Closed ru4sam326 closed 1 month ago
Can u plz respond?
@ru4sam326 Thank you for using the JS Speech SDK, and writing this issue up. The Java Speech SDK includes an echo cancellation model that mitigates background noise, while the JS Speech SDK does not, which is why the discrepancy you've encountered exists. Implementation in the JS Speech SDK is TBD. A couple of options on your end:
any example to use java api for browser side chat. We are building a chatbot listening to realtime speech to do the analysis, we went with js which is causing the noise as you mentioned.
So now how to stream the browser stream to java side speechsdk ??
If you are implementing this chatbot on Windows, there's an "Acoustic Echo Cancellation" setting you can turn on to see if the noise for JS is mitigated, see attached picture:
For Java, if you can access the outgoing audio stream, presumably you can transform to a 16KHz 16-bit PCM stream and adapt the push stream code here to send it to the Java recognizer for recognition.
Hi Team,
Could you plz share some samples on sending the audio stream from browser to JAVA. Will be really helpful for us.
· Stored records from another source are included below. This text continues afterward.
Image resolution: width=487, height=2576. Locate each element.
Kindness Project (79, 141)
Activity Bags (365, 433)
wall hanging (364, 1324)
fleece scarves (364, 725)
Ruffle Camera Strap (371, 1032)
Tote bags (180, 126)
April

Tried some but they are not working.
Approach tried:
JS Code:
async initRecognition() {
const stream = await navigator.mediaDevices.getUserMedia(
{audio:true}
);
const options: RecordRTC.Options = {};
options.type = "audio";
options.mimeType = "audio/wav";
options.timeSlice = 3000
options.recorderType = StereoAudioRecorder
options.numberOfAudioChannels = 1
options.desiredSampRate=16000
options.sampleRate=16000
options.bitrate=16
options.ondataavailable = async (blob:Blob)=> this.dataavailable(blob);
const recorder = new RecordRTCPromisesHandler(stream,options);
recorder.startRecording()
async dataavailable(blob: Blob) {
console.log('blob',blob)
if(this.socket.OPEN=== this.socket.readyState){
this.socket.send(blob)
}
JAVA Code:
public void handleBinaryMessage(WebSocketSession session, BinaryMessage message) throws Exception {
byte[] arr = new byte[message.getPayloadLength()];
message.getPayload().get(arr);
SpeechConfig speechConfig = SpeechConfig.fromSubscription("**********************", "******");
speechConfig.setSpeechRecognitionLanguage("en-IN");
System.out.println("Started before");
Semaphore stopRecognitionSemaphore = new Semaphore(0);
PushAudioInputStream pushStream = AudioInputStream.createPushStream();
System.out.println("Started after");
// Creates a speech recognizer using Push Stream as audio input.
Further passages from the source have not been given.